Dershowitz: What If Prince Andrew Were Innocent?

Dershowitz: What If Prince Andrew Were Innocent?
Prince Andrew (Getty Images)

Alan Dershowitz By Saturday, 15 January 2022 03:08 PM EST Current | Bio | Archive

Prince Andrew has been accused, by one woman with a long history of not telling the truth, of having had sex with her when she was over the age of consent and claims she was paid $15,000.

The accusation has ruined his life, his work and his reputation. He has been stripped of his titles and responsibilities based on this accusation.

But what if his accuser Virginia Giuffre simply made up the story? What if she, in fact, only posed for a photograph with Prince Andrew, and then used that “evidence” to falsely claim that she had sex with him?

What if she is framing Prince Andrew in order to obtain more than millions she has already gotten from others in similar suits?

What if Prince Andrew is actually innocent?

I am not asking the readers of this article to believe Prince Andrew in his denials of ever having had sex with the accuser.

None of us knows what happened or didn’t happen after that photograph was taken.

I am only asking the readers to assume, simply for purposes of analysis, the possibility that Prince Andrew might be innocent.
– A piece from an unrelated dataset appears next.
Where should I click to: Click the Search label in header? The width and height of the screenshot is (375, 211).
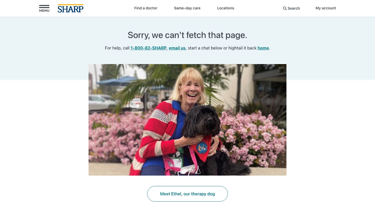click(294, 8)
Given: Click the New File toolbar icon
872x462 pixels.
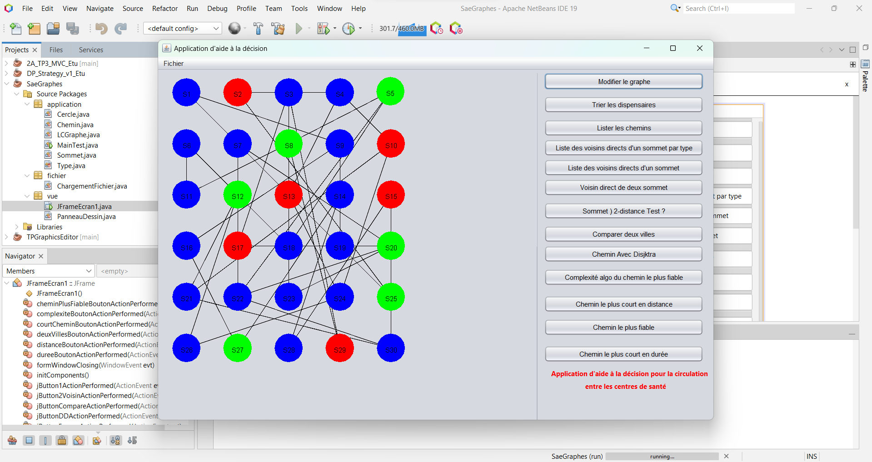Looking at the screenshot, I should (x=15, y=29).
Right now, he is presumed guilty. If he had been charged by an official government agency, say a prosecutor or grand jury, he would be presumed innocent as a matter of law, even though the imprimatur of the government was behind the accusation.

Here, no governmental agency or unbiased official has ever accused Prince Andrew of a crime.

His only accuser is an individual who stands to benefit financially from the accusation.

Yet the media and public opinion seem to presume Prince Andrew is guilty.

The New York Times reports that there “are legal charges hanging over him.” This suggests that some unbiased institution has leveled charges.

But anyone can be sued by anyone – hence the expression, “The Pope can be sued for paternity.”

A lawsuit for money brought by an individual should never give rise to any kind of presumption of guilt.

As Judge Jose A. Cabranes of the U.S. Court of Appeals has cautioned the media and the public:

Materials submitted by parties to a court should be understood for what they are. They do not reflect the court’s own findings. Rather, they are prepared by parties seeking to advance their own interests in an adversarial process. Although affidavits and depositions are offered “under penalty of perjury,” it is in fact exceedingly rare for anyone to be prosecuted for perjury in a civil proceeding. ...

Thus, although the act of filing a document with a court might be thought to lend that document additional credibility in fact, allegations appearing in such documents might be less credible than those published elsewhere.

[T]he media does the public a profound disservice when it reports on parties’ allegations uncritically. ... Even ordinarily critical readers may take the reference to “court papers” as some sort of marker of reliability. This would be a mistake.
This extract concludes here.